導入部分と劇序盤は確かにそのような空気はある。だが、登場人物のページの音がめくられるとモニターに映し出される文字、何が一体書かれてるのかと思うと・・・

「次、いってみよー!(いかりや長介)」。

目が覚める。ここで、初めて。これが即興演劇であることを強く思い起こされる。いや、最初から即興劇と書いてある。しばし呆然と。

ただ、それだけに導入や序盤での演技や劇場の世界観への誘いへの力が強かったという事に他ならない。急に思考がストップする中で映し出される(いかりや長介)の文字に思考が引っ張られるのだが、落ち着いて状況を観ていると、この映し出された文をセリフとして使用するのが見えてきた。なるほど、事前告知にてセリフ募集をしていたのは見かけたが、このようなシチュエーションでの利用は斬新というのか、状況によってはアンバランスさが目立つような気も「した」。
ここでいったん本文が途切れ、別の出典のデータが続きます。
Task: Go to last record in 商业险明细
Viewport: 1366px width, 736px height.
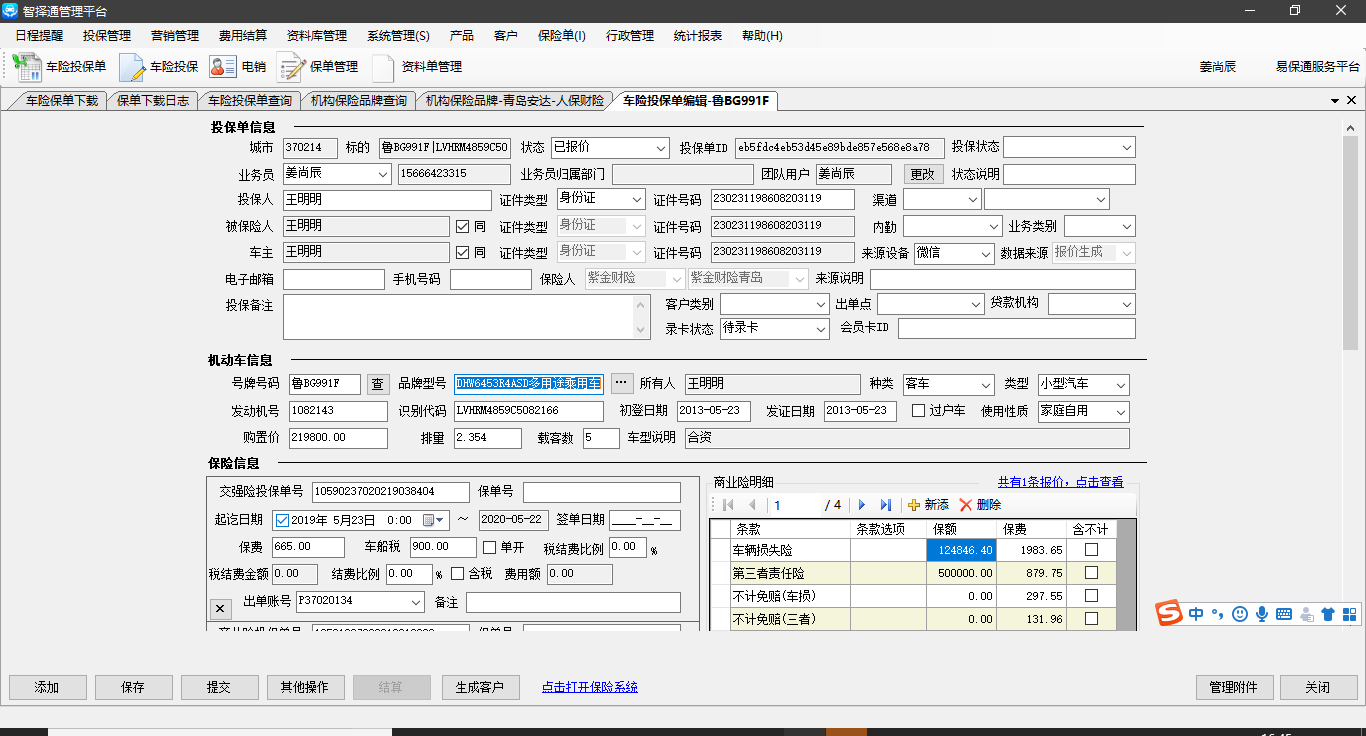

というのも、こちらには即興でお芝居するお役者二人と共に即興で劇伴を奏でる。この劇伴の効果が大変大きく、状況を作り出すのに劇伴がいかに心に働きかけるかを自覚的に認識できる経験。音の力って不思議だよなぁとつくづくと。

出てくるセリフは確かに状況によっては「おふざけ」に見えるのだけど。それでも、音楽の力、そしてお役者二人の演技の調和で、冷静になってストーリーがちょっと無理があるんじゃないのかと思ってしまう場合でも、劇世界に再び引っ張られて見入ってしまう。、展開が角度鋭く急に変わることがあるのだけれど、雰囲気を大きく崩すこともなく。説得力を持たせるのかという演技・劇伴、そして劇場の作り出す雰囲気の調和は実に見事。

ただ、ストーリー関連は即興と選ばれるメッセージによって変わるため、お話にフォーカスして観るとちょっと肩透かしを食らうかもしれない。どちらかといったら、ストーリーよりも、演劇における説得力、「魔法」を楽しむものかなと思う。それが凄く浮き上がる舞台だった。面白かったのですよ。